======== Excerpt ========

PEP 8: Change requirement to adhere to Standard English - bryanrasmussen
https://github.com/python/peps/commit/0c6427dcec1e98ca0bd46a876a7219ee4a9347f4
======
dragonwriter
I suspect that it loses some of the intended meaning of the original; while
there are lots of things that _Elements of Style_ suggests, the overwhelming
thing that a reference to it communicates, to me at least, is _concision_. I
don't know if its the only not-wrong thing in the work, but its certainly the
only thing I've specifically retained from it, in any case, and when I've
talked to others its been the main thing of value most have reported getting
from it.

Actual usage and more substantive style I'd tend to use a more current and
comprehensive style manual like Chicago, even before considering qualitative
issues of the _Elements_ relative to its time.

======== Provided material ========

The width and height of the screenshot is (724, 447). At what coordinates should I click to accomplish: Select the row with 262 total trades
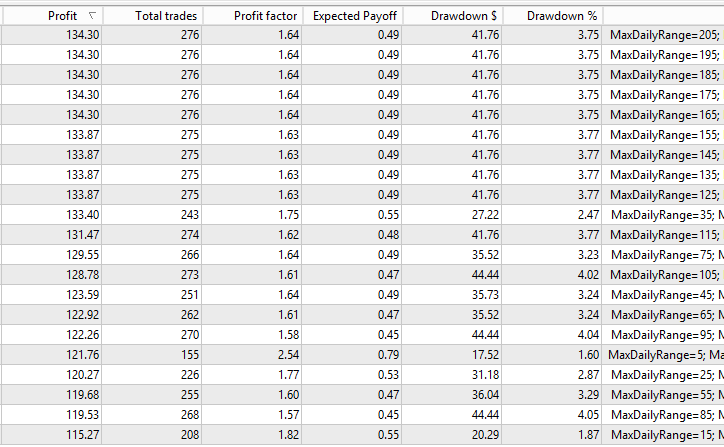(x=362, y=314)
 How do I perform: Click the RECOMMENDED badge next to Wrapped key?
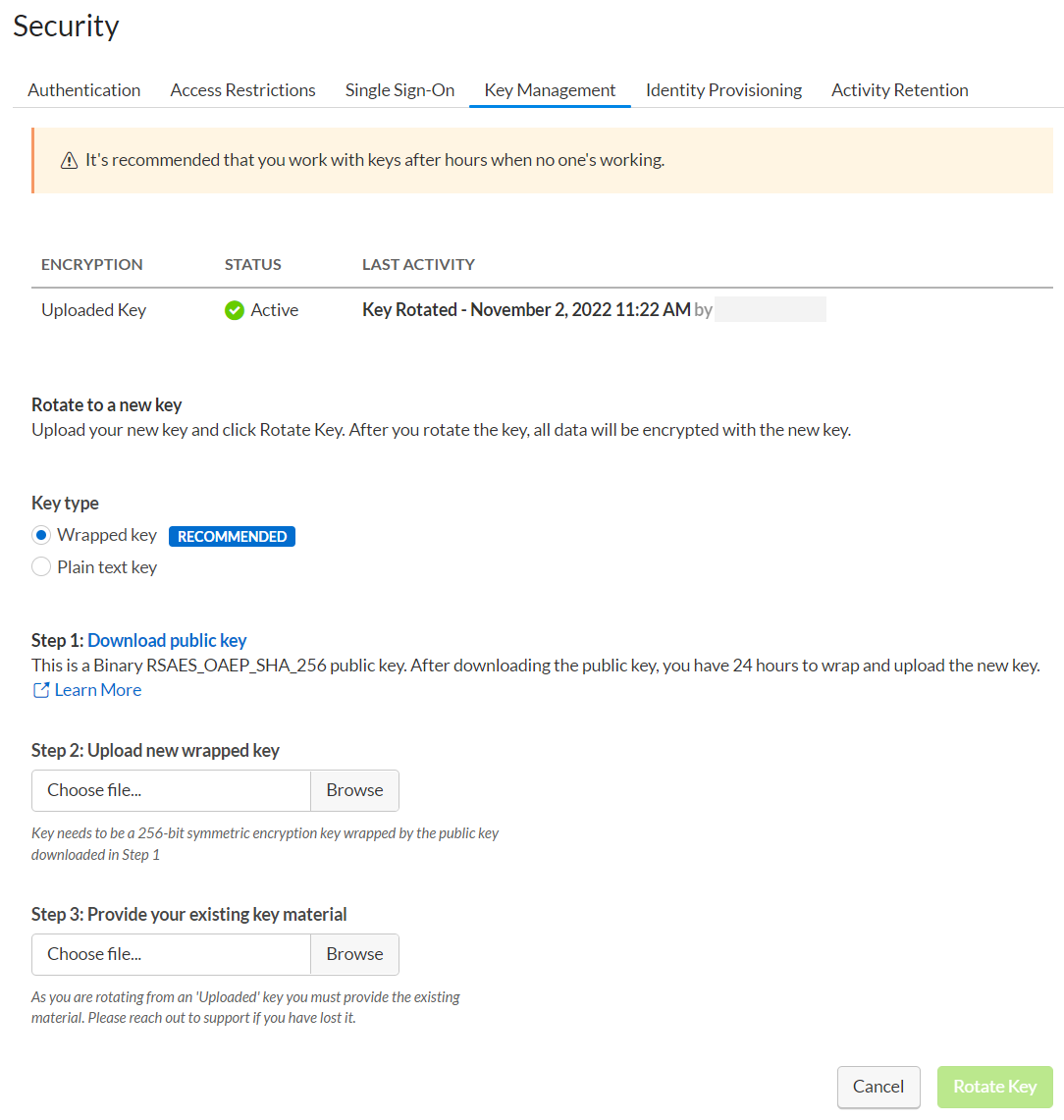[x=232, y=536]
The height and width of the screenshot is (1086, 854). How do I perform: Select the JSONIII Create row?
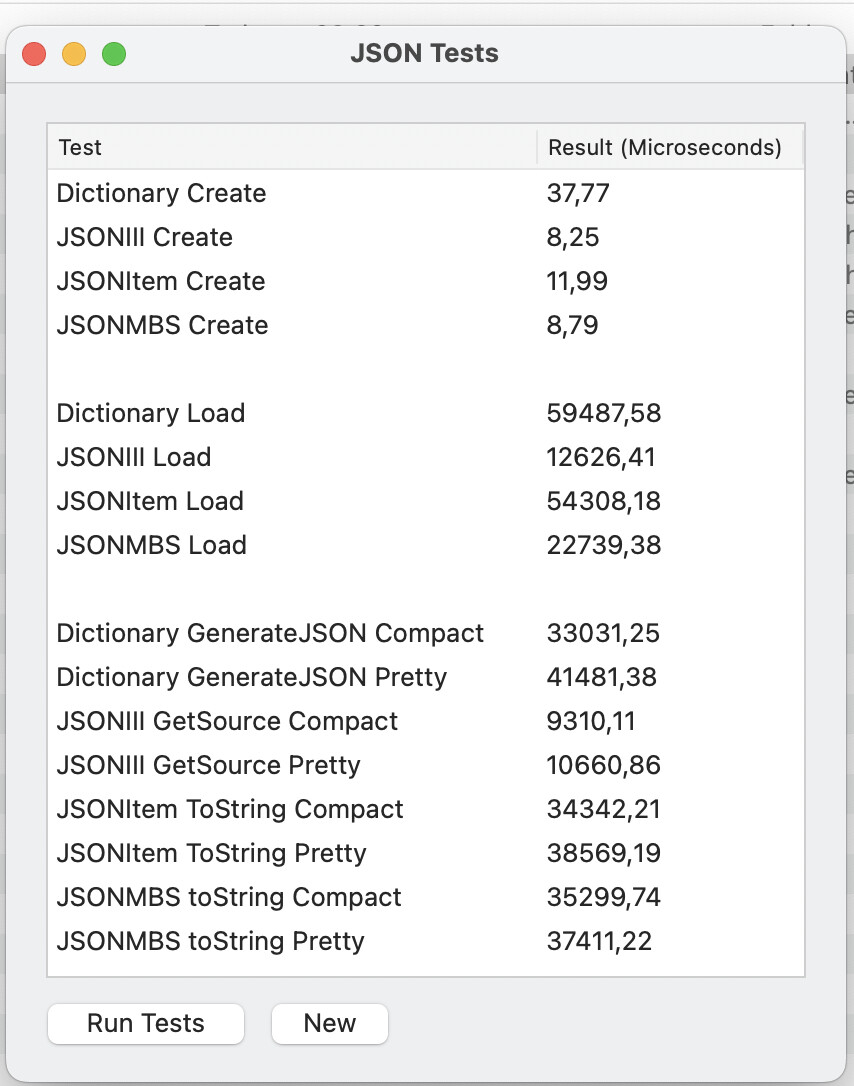(426, 237)
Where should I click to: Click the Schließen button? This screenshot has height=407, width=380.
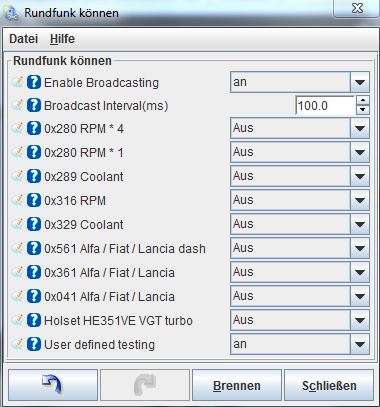[329, 385]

========

(Request 1): From the PEP 8 thread above the data, extract everything from "Actual usage and" down to "to its time.".
(Request 2):
Answer these questions using the PEP 8 thread that precedes the data:
(a) Which user name appears with the title of the linked commit?
(b) According to the commenter, what does a reference to _Elements of Style_ mainly communicate?
(c) Which style manual does the commenter name as more current and comprehensive?
(Request 3): Proceed with the PEP 8 thread, picking up after its last sentence.

(Output 1):
Actual usage and more substantive style I'd tend to use a more current and
comprehensive style manual like Chicago, even before considering qualitative
issues of the _Elements_ relative to its time.

(Output 2):
(a) bryanrasmussen
(b) Concision
(c) Chicago

(Output 3):
------
zimpenfish
Worth noting that regardless of any racial or otherwise overtones to Strunk
and White, professional linguists and grammarians consider it to be garbage
advice and this commit ends up being a sensible route.

e.g. This from Geoffrey K. Pullum, who has railed upon this particular dead
horse many times,
[https://languagelog.ldc.upenn.edu/nll/?p=15509](https://languagelog.ldc.upenn.edu/nll/?p=15509)

> Virtually nothing useful about English grammar can be learned from Strunk.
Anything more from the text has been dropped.